Bear in mind, too, that some women have post-date or post-term pregnancies, where they still don’t deliver by the 40-week gestation period. Dr Kelly Loi, an obstetrician and gynaecologist at Health and Fertility Centre for Women at Mount Elizabeth Medical Centre, says that about five to 10 per cent of pregnancies go post-term.
If want to deliver during a particular month and are trying for a baby naturally, it’s important to know that your chances of having your baby in that month are only about 15 per cent, says Dr Loi.
However, if you’re undergoing fertility treatment with IVF (in-vitro fertilisation), planning the due date may be more feasible because you can select the time of embryo transfer according to when you want to have your baby.
“But while the success rate with IVF may be high following the embryo transfer, it’s still not 100 per cent guaranteed that you will deliver when you want,” Dr Loi adds.
How to schedule your due date
Dr Ng says that working backwards is useful. “For instance, if your period arrives on January 1 and you have a regular 28-day menstrual cycle, this means that your fertile period would be around mid-January. This is when you should be having regular intercourse. Assuming that you conceive during this time, your estimated date of delivery would be around October 7 – we get that date by adding 40 weeks to your last menstrual period.
“Realistically, ‘term’ means up to three weeks before the due date – in this case, mid-September to the first week of October, which is about when you can possibly go into spontaneous labour,” Dr Ng continues.
But remember that, even if you try to time everything out precisely, delivering when you want isn’t a sure thing. “My advice is not to plan so much because not all women can give birth exactly when they want and most end up disappointed, especially if they delayed falling pregnant for several months just so they could deliver on the date they wanted,” says Dr Ng.
Pregnancy tracker apps, websites to check out
These resources are useful if you have a delivery date in mind or are counting down to your baby’s arrival.
Use this website to count down to your little one’s due date, week by week and day by day. There are also useful pregnancy tips and foetal development videos for every stage of pregnancy, a contraction timer and even a baby kick counter. The Baby Center Pregnancy Tracker app is also available free on iOS and Android devices.
What To Expect
The Due Date Calculator helps you predict your due date using different calculation methods, such as your conception date, the first date of your last period, your IVF transfer date, and so on. You’ll also find useful tips and advice regarding screenings and tests, pregnancy complications, and labour and delivery. A popular pregnancy brand, What To Expect is also available as a free app for iOS and Android devices.
Due Date View
Created by American media company Fertility Council, this app calculates your estimate delivery date for up to five different conception types, including Intrauterine Insemination (IUI) and Retrieval/Ovulation. Simply enter the conception type and select the date it occurred, The app will then display your estimated due date along with how many weeks and days you are into your pregnancy, the trimester you are in and how many days are have left until your due date.

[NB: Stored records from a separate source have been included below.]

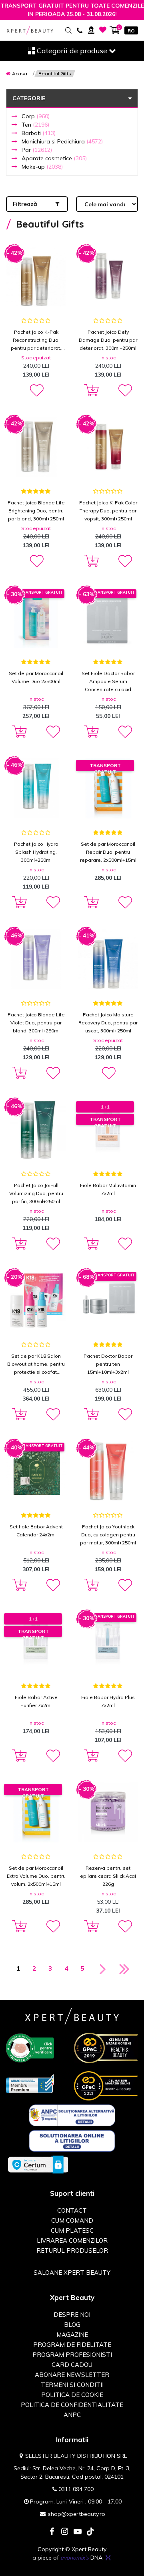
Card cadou (72, 2364)
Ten (35, 124)
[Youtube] (77, 2532)
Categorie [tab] (28, 98)
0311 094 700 (76, 2489)
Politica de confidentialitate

This free app is available for iOS devices.
Ovia Pregnancy Tracker
This baby due date countdown app helps you track your baby’s growth day by day. There’s also a calendar so that you can organise and keep a record of everything related to your pregnancy, from baby bump photos to medical appointments. This free app is available for iOS and Android devices.
Pregnancy Due Date Calculator & Calendar
Besides helping you calculate your due date, this app features an illustrated pregnancy calendar, which details all the changes taking place in your body and in your baby, week by week. Plus, it has a due date countdown so you can count the hours until your bub arrives. This free app is available for Android devices.